Haitian Child

Haitian Child

Saturday, December 5, 2015

Filariasis in Haiti

My recent review of New England Journal of Medicine articles revealed that Haiti is home to 90% of the cases of filariasis in the Western Hemisphere. Filariasis is an infection with a nematode parasite and is the cause of elephantiasis, a chronic disfiguring disease. The WHO reports that filariasis is the second leading cause of permanent disability in the world after leprosy. 

The parasite is transmitted to the human host by a mosquito bite. The first stage larvae are microfilariae. Mature worms are one to five inches in length and survive for five years. 

The microfilariae cause inflammation and swelling in the lymphatic system. The blocked lymphatic channels lead to swelling in the legs, arms, testicles, vulva, and breasts. The most common nodes affected are femoral and epitrochlear. 

Filariasis is first contracted in childhood, and most individuals in endemic areas are exposed by the third or fourth decade. 

The infection can present with episodes of acute lymphadenitis with sudden fever and painful glands. The symptoms abate within a week but episodic attacks might develop. 

Hydrocele is the most common sign of infection in a male who lives in an endemic area. 

The skin over the swollen areas is abnormal with hyperkeratosis, acanthosis, loss of elastin, and fibrosis. Skin nodules and large transient areas of localized nonerythematous subcutaneous edema can develop. 

Eye lesions can lead to blindness. 

The parasite can cause allergic symptoms with itchiness and hives and the blood eosinophil count is high. 

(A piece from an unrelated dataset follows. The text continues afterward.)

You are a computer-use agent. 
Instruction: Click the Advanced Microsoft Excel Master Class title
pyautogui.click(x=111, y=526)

Prevention is the best strategy because the damage is irreversible. Mass treatment with albendazole and ivermectin is a recommended intervention. 

I performed a Google Scholar review of articles published on filariasis in Haiti since 2000. I found 35 articles and pertinent information from these articles is found below. 

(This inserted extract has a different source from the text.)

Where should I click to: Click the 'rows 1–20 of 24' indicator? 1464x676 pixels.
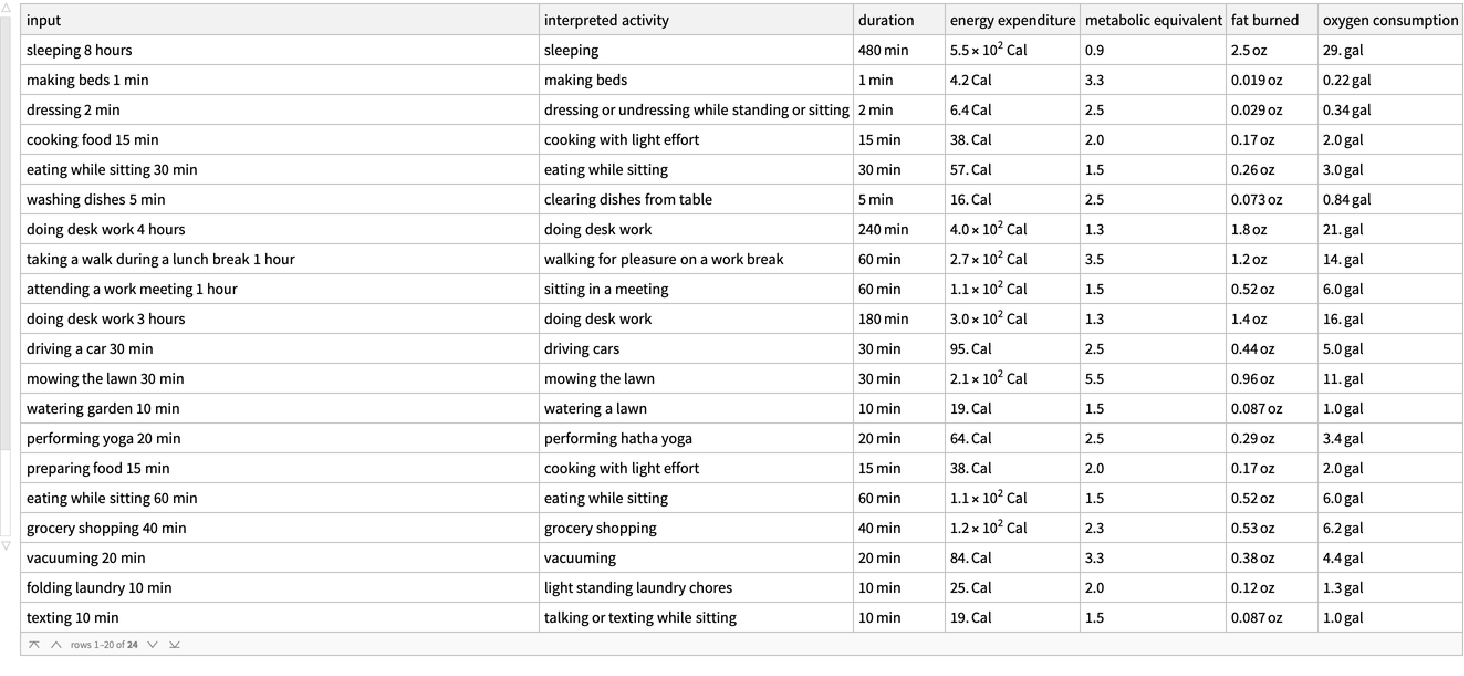[102, 644]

2003 - Adverse reactions following mass treatment with diethylcarbamazine and albendazole are common. Overall 24% had one or more adverse reactions. Most were minor (91%) and some were moderate (9%). 

2004 - Blood collected from Haitian school children aged 6 to 11 years showed that 4% of 22,365 children were positive for Wuchereria bancrofti antigen. 

2010 - After seven rounds of mass drug administration in Leogane, Haiti, the prevalence of microfilaremia was reduced to <1% from levels as high as 15.5%. Continuing transmission of filariasis seemed to be linked to rates of noncompliance.